→ **Text excerpt**:
* begin *

Umaru Yar'Adua was declared the winner of Nigeria's presidential election yesterday, defeating his opponents - if the figures are to be believed - by a margin of four to one. Amid widespread condemnation from election observers, local and foreign, and demands that the election is run again, all the opposition parties have rejected the result.

Max Van den Berg, the mission head of the European Union monitors, said the poll "had fallen far short of basic international and regional standards for democratic elections".

Mr Yar'Adua, the hand-picked successor of President Olusegun Obasanjo, who must step down after two terms on 29 May, was backed by the ruling Peoples Democratic Party (PDP), as well as the police, army and most of Nigeria's state and local governments

The opposition say PDP supporters were deployed to ensure that the ballot boxes were full of PDP votes one way or another. They set about it with brazen vigour, stealing and stuffing ballot boxes, intimidating voters, buying votes and bribing officials. Much of this was done in view of observers and journalists. Only in Lagos and Kano, Nigeria's two biggest cities, did they hold off, fearful of a backlash. Both voted against the ruling party.

* end *

→ **Material provided**:
* begin *

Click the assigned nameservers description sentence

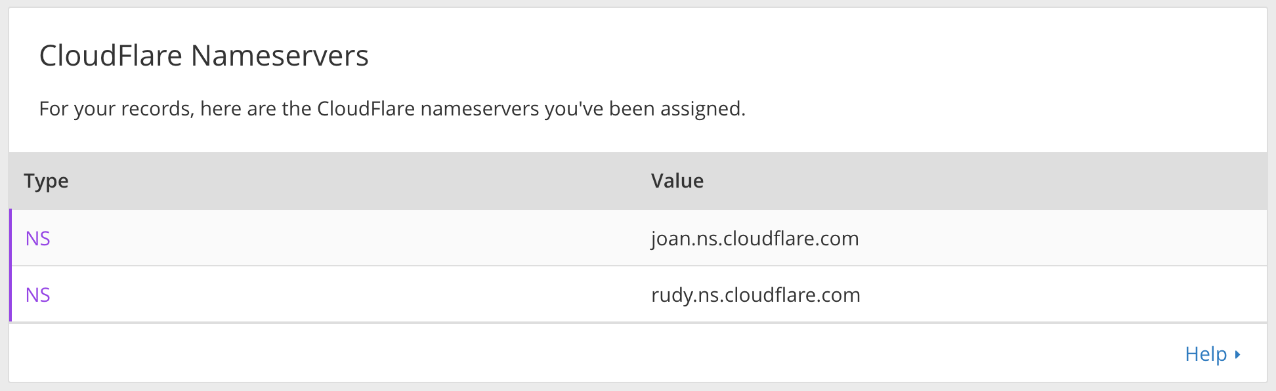click(393, 108)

* end *

→ **Stated goal**: Can you retype the stretch of the Nigerian election excerpt from "Mr Yar'Adua, the" through "the ruling party.", word for word? The lines above play no part in working with the Nigerian election excerpt.

→ **Finished exercise**:
Mr Yar'Adua, the hand-picked successor of President Olusegun Obasanjo, who must step down after two terms on 29 May, was backed by the ruling Peoples Democratic Party (PDP), as well as the police, army and most of Nigeria's state and local governments

The opposition say PDP supporters were deployed to ensure that the ballot boxes were full of PDP votes one way or another. They set about it with brazen vigour, stealing and stuffing ballot boxes, intimidating voters, buying votes and bribing officials. Much of this was done in view of observers and journalists. Only in Lagos and Kano, Nigeria's two biggest cities, did they hold off, fearful of a backlash. Both voted against the ruling party.